Nach Angaben der Veranstalter waren 25.000 Menschen zur Kundgebung nach Berlin gekommen. Die Polizei sprach von geschätzten 10.000 Teilnehmern. Mit Blick auf den Terrorangriff der Hamas sprach Bundespräsident Frank-Walter Steinmeier von einem Tag, an dem das Grauen in das Leben der Menschen in Israel einbrach. Noch nie seit dem Ende der Schoah seien so viele Jüdinnen und Juden ermordet worden.
"Den Terroristen, die die Geiseln als Schutzschild missbrauchen, rufe ich zu: Die ganze Welt schaut auf dieses Verbrechen! Beenden Sie die Barbarei! Lassen Sie die Unschuldigen frei", appellierte der Bundespräsident. Der Terror der Hamas richte sich gegen Jüdinnen und Juden in Israel, aber er treffe auch Menschen im Gaza-Streifen.
"Antisemitismus ist Gotteslästerung! Es gibt keine Rechtfertigung für Judenhass", sagte die EKD-Ratsvorsitzende Annette Kurschus laut Vorabmeldung in ihrem Redebeitrag. Und auch jeder Versuch, "das Massaker vom 7. Oktober zu relativieren", sei Antisemitismus. "Was ich sehe, zerreißt mir das Herz", so Kurschus. "Wir sind solidarisch mit Euch, den Jüdinnen und Juden hier in Deutschland. Die evangelische Kirche steht an Eurer Seite."
Antisemitismus komme aus der christlichen Geschichte. "Antisemiten sind auch unter unseren Kirchenmitgliedern", räumte Kurschus ein. Das sei freilich nicht gottgegeben oder schicksalhaft sondern lasse sich verändern "Wir werden weiter dagegen arbeiten. Unbedingt."
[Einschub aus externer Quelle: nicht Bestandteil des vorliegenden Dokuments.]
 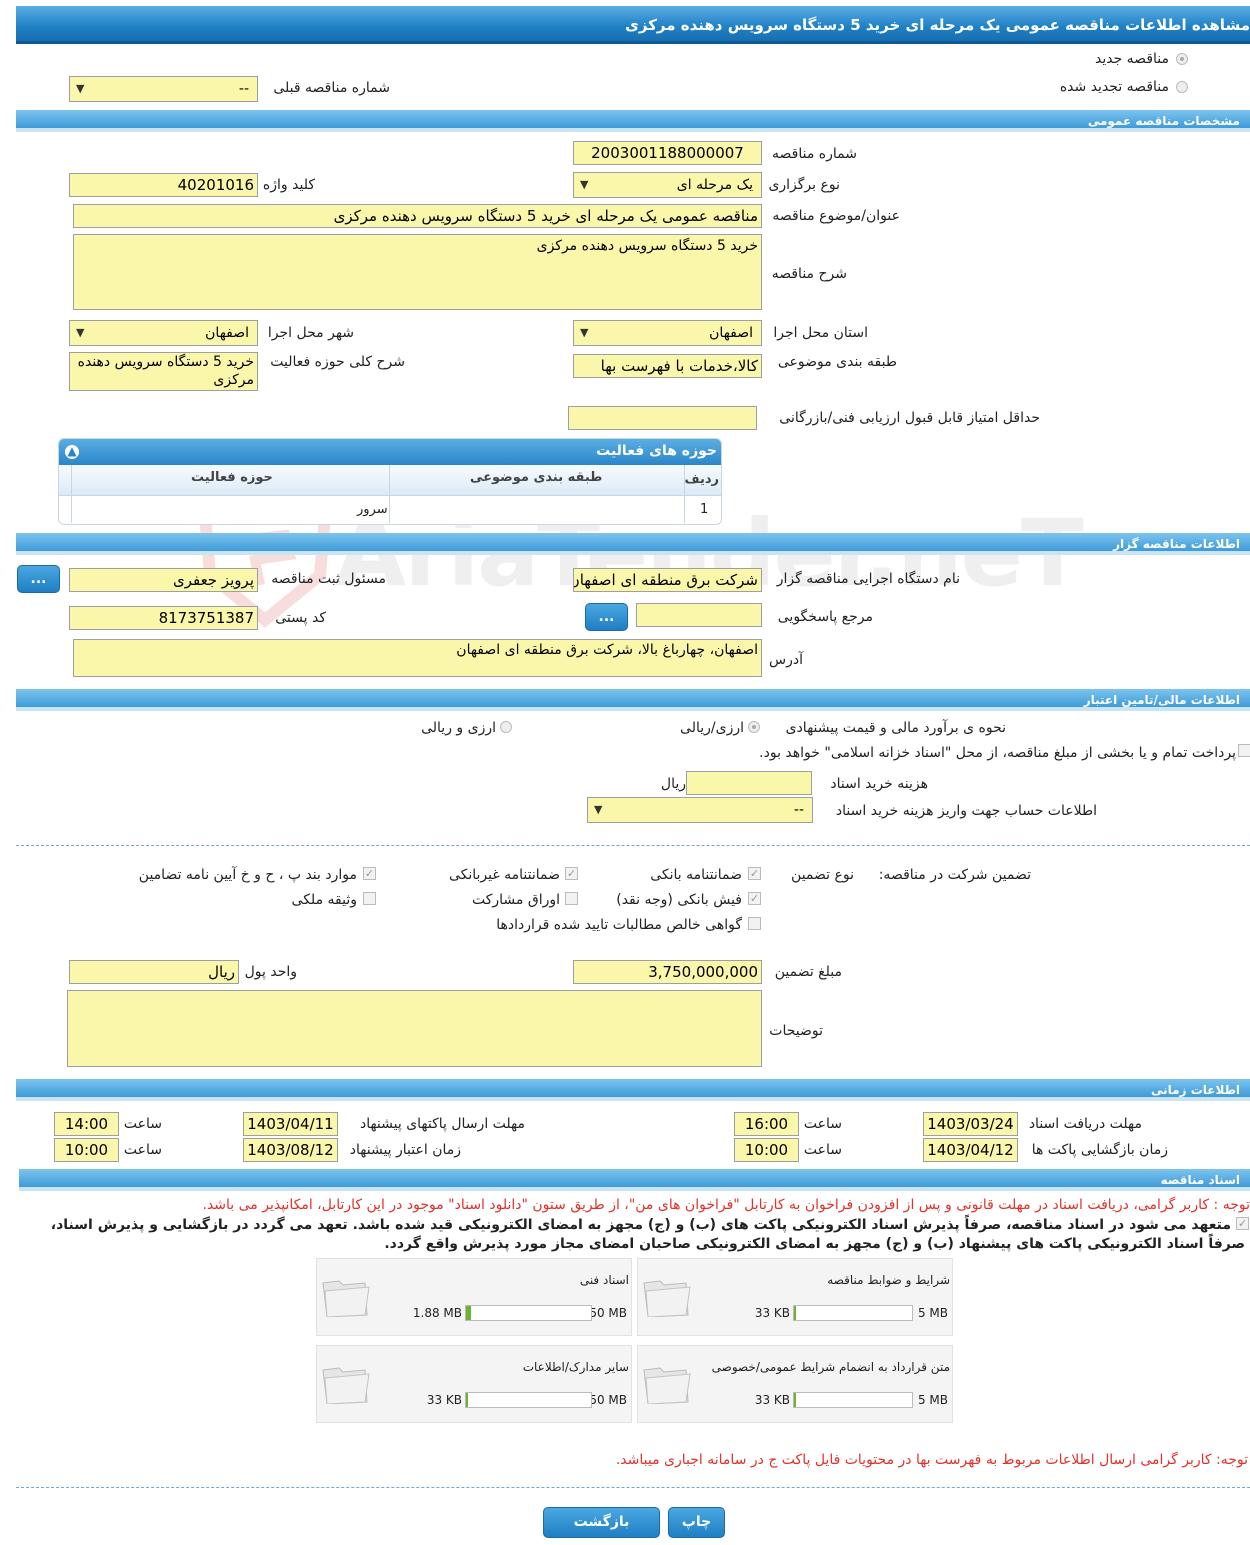 I want to click on activity-grid-title: حوزه های فعالیت, so click(x=656, y=451).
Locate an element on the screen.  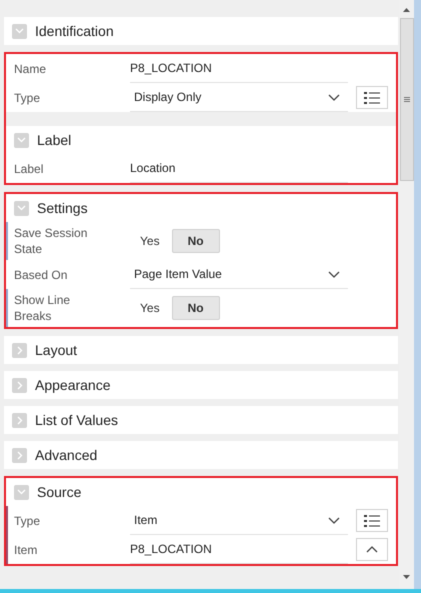
field-label: Save Session State is located at coordinates (51, 241).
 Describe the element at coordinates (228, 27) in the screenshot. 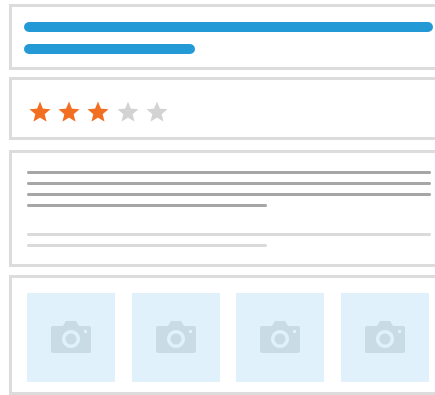

I see `title-placeholder-bar` at that location.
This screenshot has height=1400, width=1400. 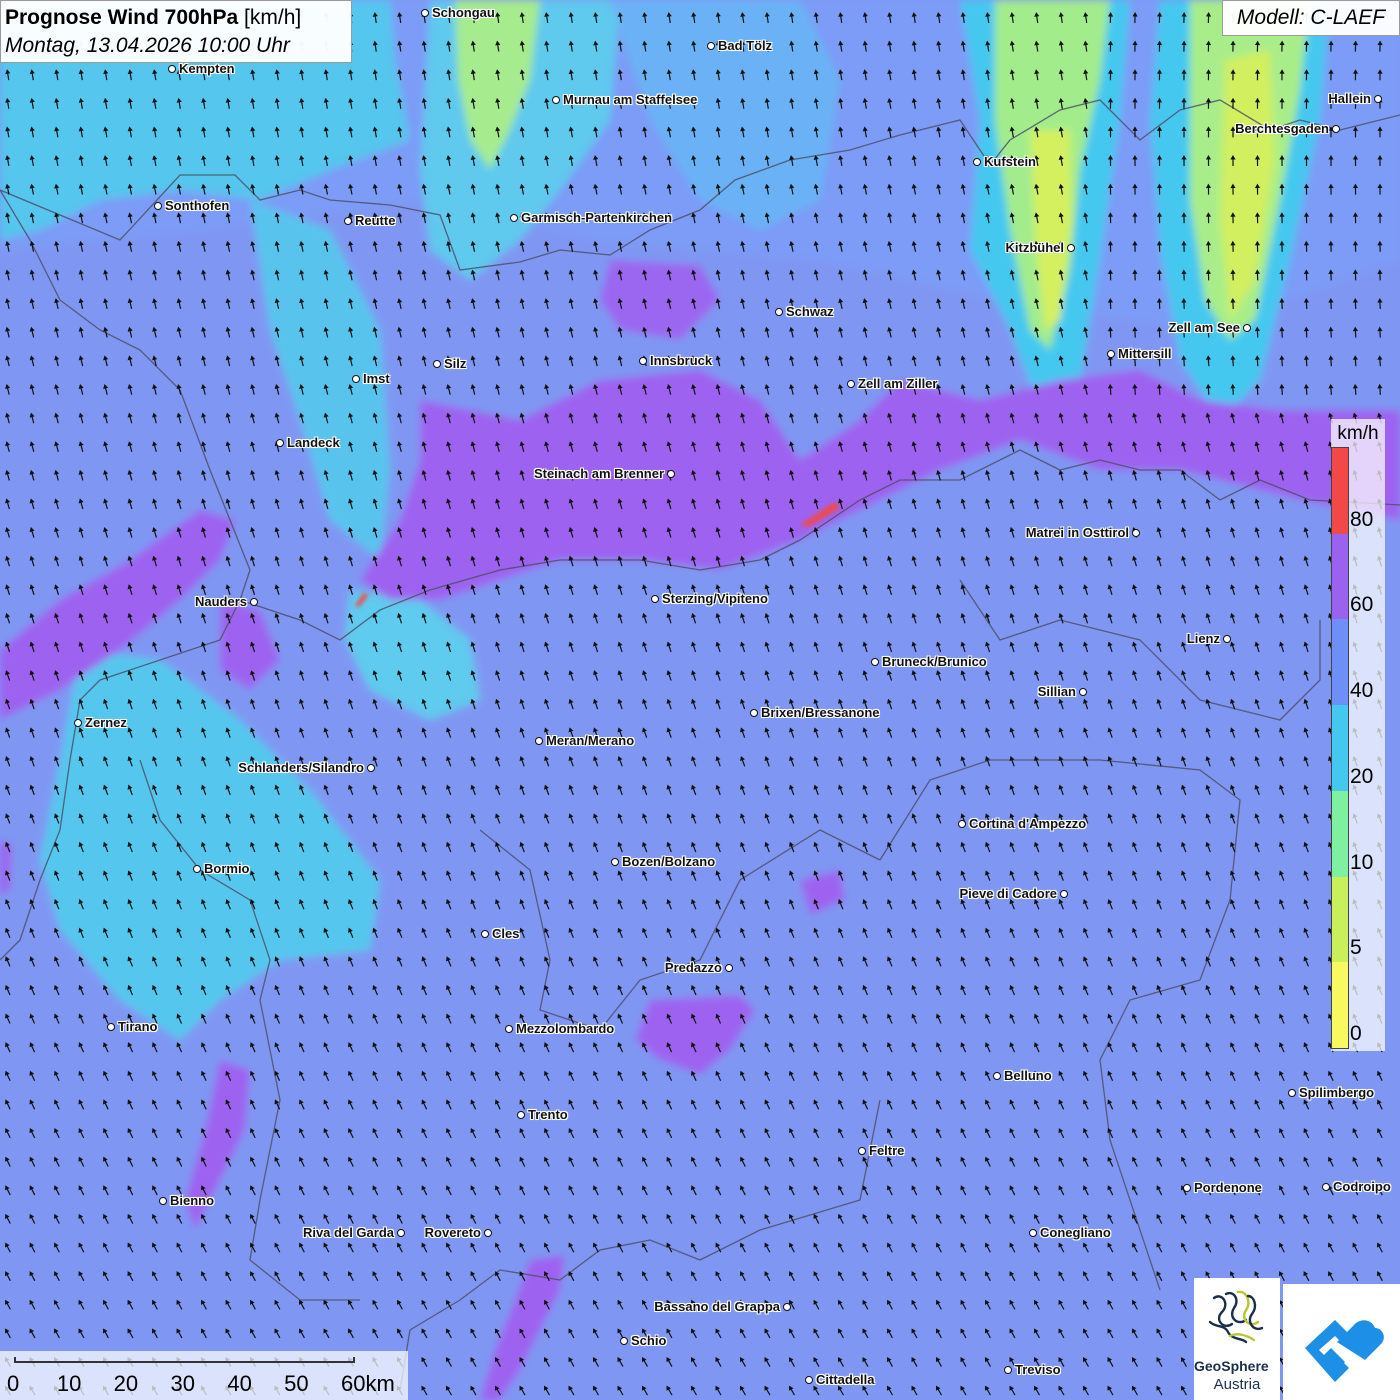 What do you see at coordinates (887, 1150) in the screenshot?
I see `city-label: Feltre` at bounding box center [887, 1150].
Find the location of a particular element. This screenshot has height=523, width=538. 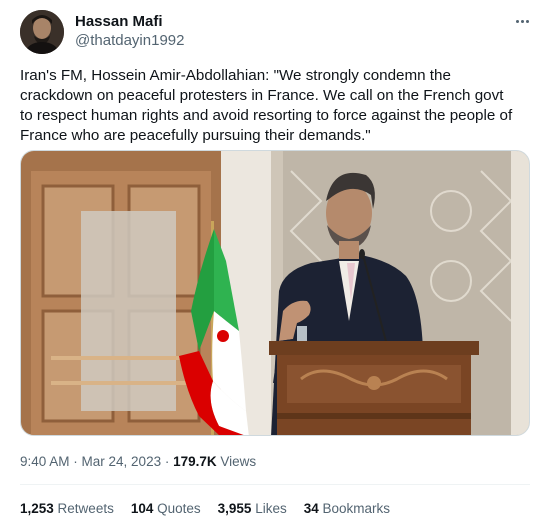

retweets-stat: 1,253 Retweets is located at coordinates (67, 509).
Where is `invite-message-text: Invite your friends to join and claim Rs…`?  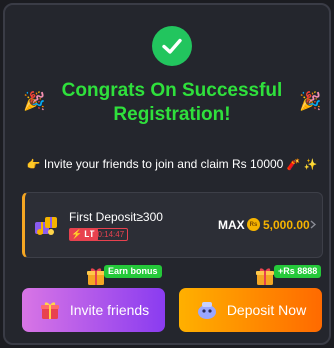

Kampf auch gegen Terror-Unterstützer
An die Angehörigen der bei dem Terrorangriff Verschleppten gerichtet sagte Steinmeier: "Wir leiden, wir beten, wir flehen mit Euch. Und wir wollen tun, was in unserer Macht steht, damit Ihre Angehörigen so schnell wie möglich freikommen."
Ein breites Bündnis aus Initiativen, Parteien, Kirchen, Gewerkschaften, Arbeitgeberverbänden und dem Zentralrat der Juden hatte zu der Solidaritätskundgebung aufgerufen. Sie stand unter dem Motto "Gegen Terror und Antisemitismus - Solidarität mit Israel!". In dem Aufruf dazu hieß es, "wir stellen uns an die Seite der Menschen in Israel und aller weiteren Opfer der Hamas und wollen ihnen unser Mitgefühl und unsere uneingeschränkte Solidarität ausdrücken".
Der israelische Botschafter Ron Prosor betonte, zu dem Kampf gegen die Terrororganisation gehöre auch der Kampf gegen ihre Unterstützer. Parolen wie "Tod den Juden" dürften auf den Straßen Deutschlands nicht geduldet werden. Er forderte "null Toleranz für jede Form von Antisemitismus".
Bei der Kundgebung bat eine junge israelische Frau die Anwesenden, mit ihr ein Geburtstagslied für ihre verschleppte Schwester zu singen: "85 Jahre, nach dem meine Großmutter aus Deutschland geflohen ist, bitte ich Sie um ihre Hilfe." Ein junger Mann beschrieb seine Hilflosigkeit nach der Verschleppung seiner Frau und seiner beiden drei und fünf Jahre alten Töchter. "Haltet durch, euer Vater liebt euch, umarmt einander, unsere Liebe wird gewinnen", rief er ihnen von der Kundgebung aus zu.